> **EXERCISES TO COMPLETE**:
**A)** In the Swift conversion thread, which method does the asker give as an example of code that is deprecated or not updated to Swift 2?
**B)** Please rewrite the paragraph of the Swift conversion thread that begins "I've tried several links" in one shorter sentence, keeping its main facts.
**C)** Decide whether each statement agrees with the Swift conversion thread, answering yes or no and quoting the deciding words: (i) compactMap is available in Swift 4.1 and later. (ii) The first commenter favors forcing the unwrap. (iii) The asker reports that the answer works when the objects are already in the array.

------ EXCERPT TO READ

I have an array: var array: [String] = ["11", "43", "26", "11", "45", "40"]

I want to convert that (each index) into an Int so I can use it to countdown from a timer, respective of the index.

How can I convert a String array into an Int Array in Swift 2?

I've tried several links, none have worked and all of them have given me an error. Most of the code from the links is depreciated or hasn't been updated to swift 2, such as the toInt() method.

Aplite answered 26/10, 2015 at 14:19 Comment(0)
R
74

Use the map function

let array = ["11", "43", "26", "11", "45", "40"]
let intArray = array.map { Int($0)!} // [11, 43, 26, 11, 45, 40]

Within a class like UIViewController use

let array = ["11", "43", "26", "11", "45", "40"]
var intArray = Array<Int>!

override func viewDidLoad() {
  super.viewDidLoad()
  intArray = array.map { Int($0)!} // [11, 43, 26, 11, 45, 40]
}

If the array contains different types you can use flatMap (Swift 2) or compactMap (Swift 4.1+) to consider only the items which can be converted to Int

let array = ["11", "43", "26", "Foo", "11", "45", "40"]
let intArray = array.compactMap { Int($0) } // [11, 43, 26, 11, 45, 40]
Restate answered 26/10, 2015 at 14:23 Comment(6)
the map function it is ok but you should not recommend forcing unwrap text array.map{ Int($0) ?? 0 } would be a better (safer) choiceLimekiln
You're right, but the given array in the question is doubtless an array of convertible numbers. It's up to the developer to take care of the type whether optional testing is really needed.Restate
Sorry for the wait! My TableViewController is giving me an error says that I can't convert my array on type "TableViewController". Is there an exception for the TableViewController class? @Restate instance member 'array' cannot be used on type TableViewControllerAplite
You have to put the line to map the array in a function for example viewDidLoad(). Declare the variable on class level as implicit unwrapped optionalRestate
Thanks. This works when the objects are already in the array, therefore answering my question. My issue is that I'm querying from Parse, and THEN i'd like to convert the String values into Ints. Any suggestions? Thanks for your time in any case!Aplite
You can use the line to map the array everywhere for example after retrieving the data from ParseRestate
B
12

Swift 4, 5:

Use compactMap with cast to Int, solution without '!'.

------------
------ DATA ROWS

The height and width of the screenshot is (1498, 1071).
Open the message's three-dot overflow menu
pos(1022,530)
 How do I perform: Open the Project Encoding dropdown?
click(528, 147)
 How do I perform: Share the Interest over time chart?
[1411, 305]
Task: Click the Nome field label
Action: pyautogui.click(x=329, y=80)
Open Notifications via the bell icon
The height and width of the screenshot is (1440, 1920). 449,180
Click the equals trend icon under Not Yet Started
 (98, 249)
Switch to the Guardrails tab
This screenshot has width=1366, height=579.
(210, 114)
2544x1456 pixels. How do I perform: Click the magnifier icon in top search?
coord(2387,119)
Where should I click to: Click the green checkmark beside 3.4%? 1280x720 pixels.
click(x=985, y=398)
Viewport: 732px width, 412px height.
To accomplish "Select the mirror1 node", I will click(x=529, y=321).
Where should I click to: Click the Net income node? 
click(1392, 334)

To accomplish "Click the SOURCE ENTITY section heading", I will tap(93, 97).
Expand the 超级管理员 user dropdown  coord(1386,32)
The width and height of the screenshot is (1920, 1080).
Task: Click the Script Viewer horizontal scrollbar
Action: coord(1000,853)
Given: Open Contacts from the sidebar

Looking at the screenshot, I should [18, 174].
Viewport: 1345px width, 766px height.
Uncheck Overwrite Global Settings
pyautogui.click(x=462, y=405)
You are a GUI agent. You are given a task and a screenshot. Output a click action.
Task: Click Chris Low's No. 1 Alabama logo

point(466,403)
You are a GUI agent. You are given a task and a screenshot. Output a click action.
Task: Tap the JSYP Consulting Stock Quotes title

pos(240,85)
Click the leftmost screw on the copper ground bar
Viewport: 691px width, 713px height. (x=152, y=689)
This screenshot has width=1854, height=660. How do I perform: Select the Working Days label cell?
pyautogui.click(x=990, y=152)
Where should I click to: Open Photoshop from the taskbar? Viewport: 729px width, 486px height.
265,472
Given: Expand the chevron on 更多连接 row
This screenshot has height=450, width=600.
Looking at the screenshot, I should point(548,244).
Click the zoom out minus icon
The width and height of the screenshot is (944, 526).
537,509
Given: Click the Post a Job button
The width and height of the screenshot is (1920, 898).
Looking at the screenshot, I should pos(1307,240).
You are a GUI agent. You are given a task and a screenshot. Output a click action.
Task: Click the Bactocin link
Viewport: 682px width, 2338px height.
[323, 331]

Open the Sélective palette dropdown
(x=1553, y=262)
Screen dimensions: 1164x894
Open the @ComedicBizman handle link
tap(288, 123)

------------

> **OUTPUTS BY TASK**:
**A)** The toInt() method.

**B)** The asker tried several links, but none worked and all gave errors, since most of their code, such as the toInt() method, is outdated or not updated to Swift 2.

**C)**
(i) Yes: "compactMap (Swift 4.1+)"
(ii) No: "you should not recommend forcing unwrap"
(iii) Yes: "This works when the objects are already in the array"